— START EXTRACTED TEXT —
Re: [PATCH 4/9] raid5: log reclaim support

NeilBrown <neilb@xxxxxxxx> · Wed, 12 Aug 2015 13:50:08 +1000

On Wed, 5 Aug 2015 14:34:21 -0700 Shaohua Li <shli@xxxxxx> wrote:

> On Wed, Aug 05, 2015 at 01:43:30PM +1000, NeilBrown wrote:
> > On Wed, 29 Jul 2015 17:38:44 -0700 Shaohua Li <shli@xxxxxx> wrote:
> > 
> > > This is the reclaim support for raid5 log. A stripe write will have
> > > following steps:
> > > 
> > > 1. reconstruct the stripe, read data/calculate parity. ops_run_io
> > > prepares to write data/parity to raid disks
> > > 2. hijack ops_run_io. stripe data/parity is appending to log disk
> > > 3. flush log disk cache
> > > 4. ops_run_io run again and do normal operation. stripe data/parity is
> > > written in raid array disks. raid core can return io to upper layer.
> > > 5. flush cache of all raid array disks
> > > 6. update super block
> > > 7. log disk space used by the stripe can be reused
> > > 
> > > In practice, several stripes consist of an io_unit and we will batch
> > > several io_unit in different steps, but the whole process doesn't
> > > change.
> > > 
> > > It's possible io return just after data/parity hit log disk, but then
> > > read IO will need read from log disk. For simplicity, IO return happens
> > > at step 4, where read IO can directly read from raid disks.
> > > 
> > > Currently reclaim run every minute or out of space. Reclaim is just to
> > > free log disk spaces, it doesn't impact data consistency.
> > 
> > Having arbitrary times lines "every minute" is a warning sign.
> > "As soon as possible" and "Just it time" can both make sense easily.
> > "every minute" needs more justification.
> > 
> > I'll probably say more when I find the code.
— END EXTRACTED TEXT —
— START GIVEN ENTRIES —
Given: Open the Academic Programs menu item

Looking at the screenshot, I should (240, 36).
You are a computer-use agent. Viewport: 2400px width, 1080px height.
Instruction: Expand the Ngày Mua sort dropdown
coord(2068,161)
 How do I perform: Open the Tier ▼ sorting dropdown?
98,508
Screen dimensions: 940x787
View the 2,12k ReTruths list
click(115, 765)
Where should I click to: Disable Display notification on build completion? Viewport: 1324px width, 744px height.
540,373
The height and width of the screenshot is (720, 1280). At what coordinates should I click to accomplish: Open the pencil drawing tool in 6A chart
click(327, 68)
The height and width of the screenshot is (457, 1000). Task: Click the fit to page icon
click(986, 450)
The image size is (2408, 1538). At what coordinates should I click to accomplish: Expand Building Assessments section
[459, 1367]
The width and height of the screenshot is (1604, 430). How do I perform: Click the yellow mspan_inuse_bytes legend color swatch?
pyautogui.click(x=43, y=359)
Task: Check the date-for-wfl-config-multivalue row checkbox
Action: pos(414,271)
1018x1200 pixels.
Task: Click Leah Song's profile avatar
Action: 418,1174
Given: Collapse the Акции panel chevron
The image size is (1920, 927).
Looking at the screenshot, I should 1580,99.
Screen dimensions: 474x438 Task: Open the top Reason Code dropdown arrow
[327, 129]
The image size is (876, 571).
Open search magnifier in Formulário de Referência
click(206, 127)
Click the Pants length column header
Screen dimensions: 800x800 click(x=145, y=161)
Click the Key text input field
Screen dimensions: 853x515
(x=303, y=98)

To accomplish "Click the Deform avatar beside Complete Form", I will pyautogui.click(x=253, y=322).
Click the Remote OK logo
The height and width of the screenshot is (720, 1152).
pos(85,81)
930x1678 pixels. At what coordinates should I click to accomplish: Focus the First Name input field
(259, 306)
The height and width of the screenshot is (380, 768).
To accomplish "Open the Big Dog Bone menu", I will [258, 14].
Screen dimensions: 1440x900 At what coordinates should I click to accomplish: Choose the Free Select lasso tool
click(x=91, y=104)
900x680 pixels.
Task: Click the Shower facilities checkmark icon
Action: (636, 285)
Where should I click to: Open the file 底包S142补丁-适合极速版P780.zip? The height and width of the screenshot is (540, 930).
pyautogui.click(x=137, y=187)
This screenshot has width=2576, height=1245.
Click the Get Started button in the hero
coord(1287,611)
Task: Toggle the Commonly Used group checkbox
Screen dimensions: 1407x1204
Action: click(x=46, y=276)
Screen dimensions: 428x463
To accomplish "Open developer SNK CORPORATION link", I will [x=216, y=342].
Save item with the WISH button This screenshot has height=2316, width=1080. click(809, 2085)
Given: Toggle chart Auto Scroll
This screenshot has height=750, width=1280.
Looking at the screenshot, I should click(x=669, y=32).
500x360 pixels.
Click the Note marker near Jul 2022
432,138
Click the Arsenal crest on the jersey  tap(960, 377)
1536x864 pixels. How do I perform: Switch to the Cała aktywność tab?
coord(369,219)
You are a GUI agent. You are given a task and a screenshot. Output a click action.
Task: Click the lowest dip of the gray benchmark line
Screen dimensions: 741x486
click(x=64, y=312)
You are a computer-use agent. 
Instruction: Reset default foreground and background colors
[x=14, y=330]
— END GIVEN ENTRIES —
**TO-DO LIST**:
1. In the patch thread, at which numbered step does IO return happen for simplicity?
2. For each statement, say whether it agrees with the patch thread. Answer yes or no and quote the words that decide it.
(a) The third step flushes the log disk cache.
(b) Reclaim has an effect on data consistency.
(c) The super block is updated before the cache of all raid array disks is flushed.
3. Retype the part of the patch thread that opens with the words containing "On Wed, 5 Aug" and closes with "to upper layer.".
Answer from the patch thread alone, not from the entries.

**SOLUTIONS BELOW**:
1. Step 4.

2.
(a) Yes: "3. flush log disk cache"
(b) No: "it doesn't impact data consistency"
(c) No: "5. flush cache of all raid array disks" comes before "6. update super block"

3.
On Wed, 5 Aug 2015 14:34:21 -0700 Shaohua Li <shli@xxxxxx> wrote:

> On Wed, Aug 05, 2015 at 01:43:30PM +1000, NeilBrown wrote:
> > On Wed, 29 Jul 2015 17:38:44 -0700 Shaohua Li <shli@xxxxxx> wrote:
> > 
> > > This is the reclaim support for raid5 log. A stripe write will have
> > > following steps:
> > > 
> > > 1. reconstruct the stripe, read data/calculate parity. ops_run_io
> > > prepares to write data/parity to raid disks
> > > 2. hijack ops_run_io. stripe data/parity is appending to log disk
> > > 3. flush log disk cache
> > > 4. ops_run_io run again and do normal operation. stripe data/parity is
> > > written in raid array disks. raid core can return io to upper layer.